High Concept
Am I blogging...or am I pitching my existence?


Monday, November 24, 2003

The Pitch: It's like Blast from the Past meets True West!  

Wow. Two weeks since any real entry from me. I suck.

But I've been off sucking at Nano so, you know, sue me. I'm somewhere between four and five large in the whole, and fifteen large from finishing. My secret dream? I crank another three large tomorrow, and then do a massive twelve large write-out on Wednesday, leaving me Thanksgiving and the weekend after to relax (and/or collapse--I can't quite tell if I'm getting sick or not). Considering my brother showed up Thursday night and I've spent, I'd say about six hours with him total, I don't think that's likely. Instead, we'll probably hang out and I'll slowly crawl my way up the word count (slowly means doing three large every day which is what--twelve pages a day?)

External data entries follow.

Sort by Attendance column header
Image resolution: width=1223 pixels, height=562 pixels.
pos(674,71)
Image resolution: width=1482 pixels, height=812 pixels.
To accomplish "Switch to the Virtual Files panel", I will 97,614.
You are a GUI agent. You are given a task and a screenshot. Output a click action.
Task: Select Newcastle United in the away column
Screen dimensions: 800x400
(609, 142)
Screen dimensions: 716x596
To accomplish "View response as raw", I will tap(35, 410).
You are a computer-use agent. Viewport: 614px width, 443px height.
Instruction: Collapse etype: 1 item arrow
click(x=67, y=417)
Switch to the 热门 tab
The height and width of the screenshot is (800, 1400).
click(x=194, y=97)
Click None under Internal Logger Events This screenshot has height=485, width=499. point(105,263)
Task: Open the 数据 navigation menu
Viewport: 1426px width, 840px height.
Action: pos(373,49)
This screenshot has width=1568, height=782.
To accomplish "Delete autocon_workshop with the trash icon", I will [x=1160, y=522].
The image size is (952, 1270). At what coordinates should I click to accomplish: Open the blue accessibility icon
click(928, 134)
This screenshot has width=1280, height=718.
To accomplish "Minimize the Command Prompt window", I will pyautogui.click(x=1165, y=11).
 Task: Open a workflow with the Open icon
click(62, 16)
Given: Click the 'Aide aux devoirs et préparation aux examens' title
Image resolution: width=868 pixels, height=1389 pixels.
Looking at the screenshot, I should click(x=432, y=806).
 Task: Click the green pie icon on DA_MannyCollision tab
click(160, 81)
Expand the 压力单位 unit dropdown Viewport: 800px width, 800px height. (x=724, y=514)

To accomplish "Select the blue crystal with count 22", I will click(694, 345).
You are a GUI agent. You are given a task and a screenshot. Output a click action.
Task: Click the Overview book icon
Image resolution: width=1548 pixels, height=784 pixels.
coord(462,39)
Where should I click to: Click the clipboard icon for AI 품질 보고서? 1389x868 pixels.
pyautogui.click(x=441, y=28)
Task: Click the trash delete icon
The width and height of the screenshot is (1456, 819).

I feel guilty because out of the few I managed to rope in to do Nano again this year, I think the only one who's going to be crossing the finish line is Patrick and I feel that may be my fault. (Well, I bet Ryan and Kara will finish but I don't think that counts because they were doing this before I met them. In fact, this is how I met them, now that I think of it.) Maybe I wasn't supportive enough. Maybe I didn't pep talk it up enough. I think--I dunno what I think. I hope I didn't let anybody down, is all.

On the other hand, I think a lot of Patrick's recruits that he got to do Nano this year and are part of the mailing list are going to finish (one of them already has). If he can get them to do Nano two years in a row, and they finish, when then I'll have to concede that he's a far better motivator than I. (Or is that "than me"? It's "I" because it's short for "I am," right? I'm glad I don't worry about stuff like this when doing nano...)

Oh yeah, the other big reason I know the big all day blowout is mere hooey? Because, just like last year, I will finish Nano, but I will not be finished with my book. Oh, no. Certainly not. Last year, I hit a finishing point, took it, and then skid on my face for another two thousand words. But this time, I know better. I'm going to cross the line. I'm going to keep going. I'm sure if I get a good night's sleep, I'll feel better. But right now, I'm in that feverish uncomfortable world where the only thing that feels more uncomfortable than living is writing. Bleah.